The court has found the "tradition" of retired judges not practising in courts lower than those they presided over is not a rule of law.
Mr Justice Max Barrett said "antediluvian pretensions of judicial superiority" have "no place in our modern republic of equals".
The Court ruled that the Bar Council did not err in law regarding Mr White's bid to resume practise but the Minister for Justice did.
The Court ruled a retired judge can return to practise as a barrister in circuit and higher courts.
However, the judge declined to declare unconstitutional a rule of the Bar Council's code of conduct, which prevented him from returning to practise, because he said the Bar is effectively a private club that is entitled to operate its own rules.
He also declined to award him damages or to find there had been a breach of his European Convention rights.
Barry White, 71, who retired in 2014 after 12 years as a a judge, claimed the Bar Council rule, and the application of that rule by the Minister for Justice so as to exclude him from the criminal legal aid panel breached his constitutional rights to work and earn a livelihood.
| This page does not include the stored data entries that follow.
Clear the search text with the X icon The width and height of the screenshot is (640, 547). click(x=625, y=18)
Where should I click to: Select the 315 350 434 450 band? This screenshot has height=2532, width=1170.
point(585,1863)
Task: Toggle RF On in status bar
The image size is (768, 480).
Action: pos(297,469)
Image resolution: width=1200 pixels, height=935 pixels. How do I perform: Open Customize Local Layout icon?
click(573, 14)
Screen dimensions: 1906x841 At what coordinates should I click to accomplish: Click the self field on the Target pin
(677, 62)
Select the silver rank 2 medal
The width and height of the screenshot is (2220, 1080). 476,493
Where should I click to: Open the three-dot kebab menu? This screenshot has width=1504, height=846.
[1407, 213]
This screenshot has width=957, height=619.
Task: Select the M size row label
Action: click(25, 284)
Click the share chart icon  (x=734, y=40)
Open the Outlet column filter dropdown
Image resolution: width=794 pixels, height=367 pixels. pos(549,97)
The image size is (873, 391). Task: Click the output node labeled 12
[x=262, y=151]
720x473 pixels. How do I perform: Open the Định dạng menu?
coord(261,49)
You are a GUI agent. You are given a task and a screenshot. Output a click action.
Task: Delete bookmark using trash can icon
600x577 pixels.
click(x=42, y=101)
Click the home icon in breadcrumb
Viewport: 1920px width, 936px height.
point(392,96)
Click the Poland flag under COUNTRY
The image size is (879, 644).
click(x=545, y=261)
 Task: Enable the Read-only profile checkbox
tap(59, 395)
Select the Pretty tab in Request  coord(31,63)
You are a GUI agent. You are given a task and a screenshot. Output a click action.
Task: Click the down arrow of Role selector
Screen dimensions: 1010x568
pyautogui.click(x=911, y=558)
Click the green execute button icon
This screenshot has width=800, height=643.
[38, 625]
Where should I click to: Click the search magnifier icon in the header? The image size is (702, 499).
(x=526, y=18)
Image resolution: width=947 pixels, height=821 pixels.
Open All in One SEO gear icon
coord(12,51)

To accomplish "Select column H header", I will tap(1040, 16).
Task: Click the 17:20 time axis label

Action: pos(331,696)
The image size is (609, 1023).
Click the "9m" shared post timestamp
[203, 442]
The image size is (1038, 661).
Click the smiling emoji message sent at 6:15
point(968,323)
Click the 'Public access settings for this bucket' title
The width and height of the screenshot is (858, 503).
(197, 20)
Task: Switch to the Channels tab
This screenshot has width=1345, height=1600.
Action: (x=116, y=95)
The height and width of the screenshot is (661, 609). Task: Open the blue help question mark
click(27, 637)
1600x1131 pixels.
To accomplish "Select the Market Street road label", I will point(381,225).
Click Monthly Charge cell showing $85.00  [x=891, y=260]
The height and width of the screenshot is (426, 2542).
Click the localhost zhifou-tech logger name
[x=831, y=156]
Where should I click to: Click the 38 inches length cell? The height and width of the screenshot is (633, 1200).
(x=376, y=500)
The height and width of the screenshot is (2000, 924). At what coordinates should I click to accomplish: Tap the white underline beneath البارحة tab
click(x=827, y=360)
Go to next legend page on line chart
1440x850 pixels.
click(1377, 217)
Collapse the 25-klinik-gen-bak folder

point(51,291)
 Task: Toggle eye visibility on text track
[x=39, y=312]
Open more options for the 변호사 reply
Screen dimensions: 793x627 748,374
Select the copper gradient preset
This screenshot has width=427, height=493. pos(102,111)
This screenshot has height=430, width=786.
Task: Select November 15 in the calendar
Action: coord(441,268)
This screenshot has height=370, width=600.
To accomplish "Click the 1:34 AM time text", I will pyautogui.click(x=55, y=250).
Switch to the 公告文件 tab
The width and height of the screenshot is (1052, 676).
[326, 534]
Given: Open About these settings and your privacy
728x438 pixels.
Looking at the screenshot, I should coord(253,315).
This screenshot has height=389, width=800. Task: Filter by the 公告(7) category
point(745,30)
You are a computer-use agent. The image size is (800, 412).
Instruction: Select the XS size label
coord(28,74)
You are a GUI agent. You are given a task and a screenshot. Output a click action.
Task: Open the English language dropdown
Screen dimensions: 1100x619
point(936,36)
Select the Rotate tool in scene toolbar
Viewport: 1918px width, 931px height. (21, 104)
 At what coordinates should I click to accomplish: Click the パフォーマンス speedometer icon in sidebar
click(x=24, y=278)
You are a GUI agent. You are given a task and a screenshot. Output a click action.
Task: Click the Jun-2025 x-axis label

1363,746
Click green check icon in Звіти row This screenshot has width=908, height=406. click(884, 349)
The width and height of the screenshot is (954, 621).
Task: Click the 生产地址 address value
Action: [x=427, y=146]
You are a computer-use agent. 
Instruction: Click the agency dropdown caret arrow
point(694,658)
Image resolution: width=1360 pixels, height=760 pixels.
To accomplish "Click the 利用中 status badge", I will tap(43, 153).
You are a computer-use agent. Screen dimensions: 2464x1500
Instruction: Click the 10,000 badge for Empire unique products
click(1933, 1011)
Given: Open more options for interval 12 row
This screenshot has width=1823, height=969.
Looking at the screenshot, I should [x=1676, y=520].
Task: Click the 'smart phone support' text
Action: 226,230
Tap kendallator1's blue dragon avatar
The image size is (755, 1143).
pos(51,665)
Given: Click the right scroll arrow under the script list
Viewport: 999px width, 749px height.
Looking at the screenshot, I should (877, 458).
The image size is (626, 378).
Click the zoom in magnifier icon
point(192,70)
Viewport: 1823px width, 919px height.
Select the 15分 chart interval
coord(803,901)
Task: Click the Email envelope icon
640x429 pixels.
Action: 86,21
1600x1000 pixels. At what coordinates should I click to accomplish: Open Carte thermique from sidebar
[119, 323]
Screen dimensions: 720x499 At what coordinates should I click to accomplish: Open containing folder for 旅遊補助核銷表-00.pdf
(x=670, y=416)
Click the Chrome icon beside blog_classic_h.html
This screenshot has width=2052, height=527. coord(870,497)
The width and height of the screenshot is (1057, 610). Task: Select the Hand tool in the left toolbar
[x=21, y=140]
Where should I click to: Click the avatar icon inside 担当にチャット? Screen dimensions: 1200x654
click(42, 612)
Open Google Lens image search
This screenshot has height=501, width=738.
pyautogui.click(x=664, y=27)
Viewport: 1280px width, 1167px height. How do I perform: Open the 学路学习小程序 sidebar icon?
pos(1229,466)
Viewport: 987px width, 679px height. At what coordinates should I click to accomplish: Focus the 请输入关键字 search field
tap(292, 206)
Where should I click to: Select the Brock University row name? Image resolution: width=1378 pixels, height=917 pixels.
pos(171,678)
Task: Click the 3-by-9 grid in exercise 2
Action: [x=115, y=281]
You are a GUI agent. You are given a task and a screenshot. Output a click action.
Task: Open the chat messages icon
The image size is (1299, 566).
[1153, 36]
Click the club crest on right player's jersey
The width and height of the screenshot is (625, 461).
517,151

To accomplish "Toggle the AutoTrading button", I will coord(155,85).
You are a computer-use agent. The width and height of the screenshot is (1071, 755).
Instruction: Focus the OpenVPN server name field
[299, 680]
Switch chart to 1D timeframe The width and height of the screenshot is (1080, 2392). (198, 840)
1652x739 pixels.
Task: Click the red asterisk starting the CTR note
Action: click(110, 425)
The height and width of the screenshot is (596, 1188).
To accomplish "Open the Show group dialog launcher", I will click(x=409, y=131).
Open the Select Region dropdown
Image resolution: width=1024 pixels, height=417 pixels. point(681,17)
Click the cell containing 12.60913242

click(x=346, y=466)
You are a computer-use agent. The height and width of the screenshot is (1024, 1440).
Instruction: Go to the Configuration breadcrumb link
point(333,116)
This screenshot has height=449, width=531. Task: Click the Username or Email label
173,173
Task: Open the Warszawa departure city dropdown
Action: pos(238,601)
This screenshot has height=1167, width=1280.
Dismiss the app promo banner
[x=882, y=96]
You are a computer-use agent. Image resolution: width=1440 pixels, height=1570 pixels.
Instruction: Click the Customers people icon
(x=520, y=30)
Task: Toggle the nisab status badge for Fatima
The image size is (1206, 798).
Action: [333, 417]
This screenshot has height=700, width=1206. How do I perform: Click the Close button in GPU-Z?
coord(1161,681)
As part of his action, Mr White, a father of four, claimed he needs to resume work out of economic necessity and his existing income is not adequate to his family's needs.
He had also suffered cuts of some 38% in his pension entitlements.
The Bar Council and Minister denied any breach of rights and said he had not shown he needed to return out of economic necessity.
It was argued Mr White had had a successful criminal practise before earning between €145,000-€240,000 annually over 12 years as a judge.
He also got a €250,000 lump sum on retirement, had a €78,000 annual pension and previously inherited an estimated €1m plus from his late mother's estate, the Bar Council argued.
His wife is also working.
The disputed rule prevented a judge resuming practise in a court equal to, or lower than, where he presided.
In Mr White's case, that prevented him practising in the criminal courts and confines him to the Court of Appeal and Supreme Courts.
In his judgment, Mr Justice Barrett said current appeal court judge and distinguished constitutional expert, Gerard Hogan, had written in an article in 1988 that there was no strict legal impediment to a judge returning to practice.
That was a convention that arose out of a 1930 Supreme Court ruling concerning a judge who also wanted to return to practise after he retired.
Mr Justice Barrett said he could not but observe that that decision, though eloquently crafted in the style of its time, "is premised on notions that strike a discordant tone in our more meritocratic and egalitarian age."
That Supreme Court judgment referred to the role of a judge as "a sacred office", Mr justice Barrett said.
"Being a judge is undoubtely a responsible job, and it is a privilege to be given the job, but ultimately it is just a job.
"The idea it is a sacred office, i.e. connected with some god or dedicated to a religious purpose, and so deserving of veneration, is with every respect to a rightly respected judge, fanciful".